Dealers have resisted a shift to electronic bond trading because the increased transparency can cut profits. In the 90 days after the Financial Industry Regulatory Authority’s Trace started disseminating prices of junk bonds, trading in the securities dropped 41 percent, according to Massachusetts Institute of Technology and Harvard University researchers.

Investors Meet

Executives at Fidelity, the world’s second-largest mutual fund company, and State Street, the third-biggest custody bank, met in May 2012 with representatives from Deutsche Bank, Barclays, JPMorgan and Goldman Sachs, urging the dealers to develop an electronic-trading system for bonds, people who attended the event said last year. The group has held a series of meetings this year, some with only institutional investors present, some with only banks, and some with market vendors, two people familiar with the matter said this week.
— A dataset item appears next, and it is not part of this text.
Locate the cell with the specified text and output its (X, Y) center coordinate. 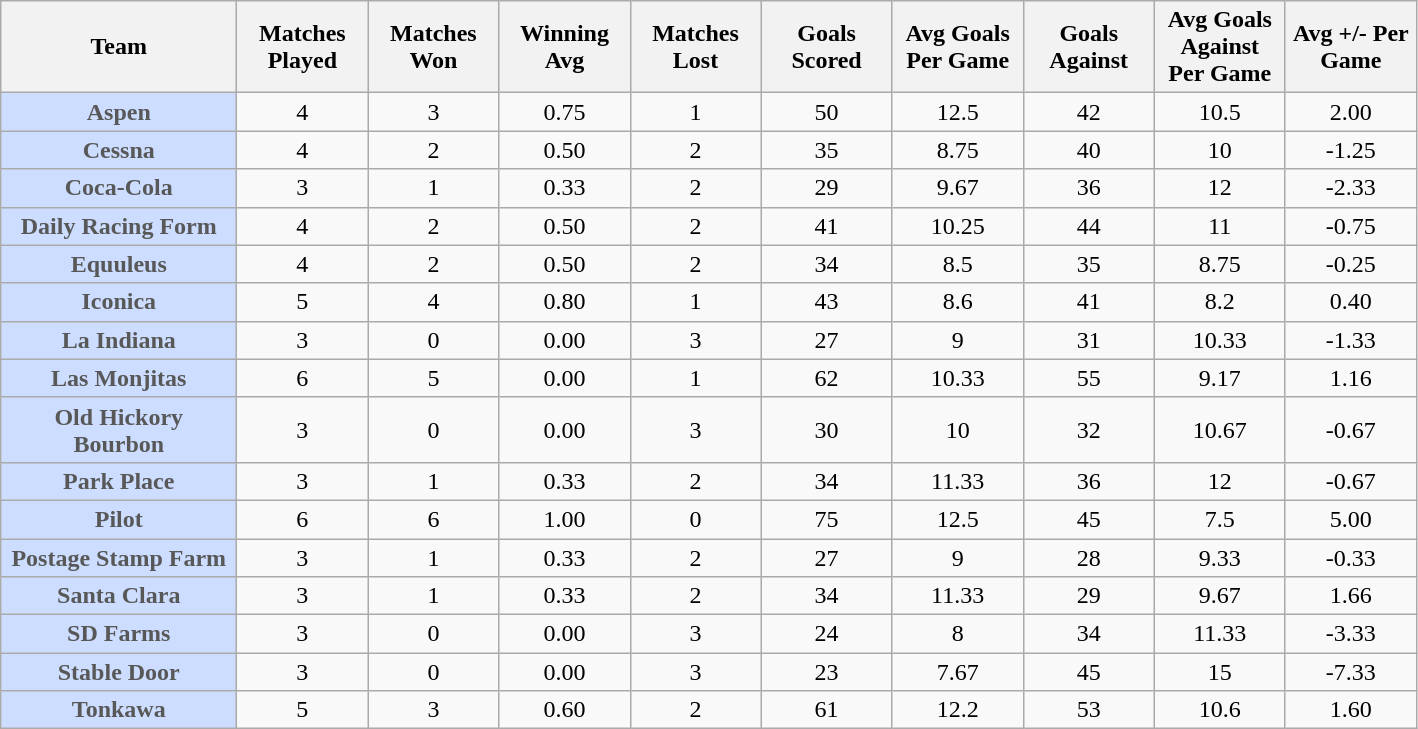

New trading systems like Goldman’s GSessions are only part of the solution and other ways to buy and sell need to be developed, according to one of the meeting participants. These include electronic auction systems, a central database where limit orders are placed, and the resting order model like Oasis is proposing, the person said.

A continuing challenge is to get the banks to agree to support one solution, the participant said. Institutional investors met earlier this year to discuss a list of market changes they would like the dealers to implement, the person said, adding that a trading network that combined many ways to buy and sell debt in an aggregated fashion may be one promising idea.

The number of institutional investors participating in the meetings has grown to as many as 12 from 5 last year, while at least 8 banks have been involved, the person said.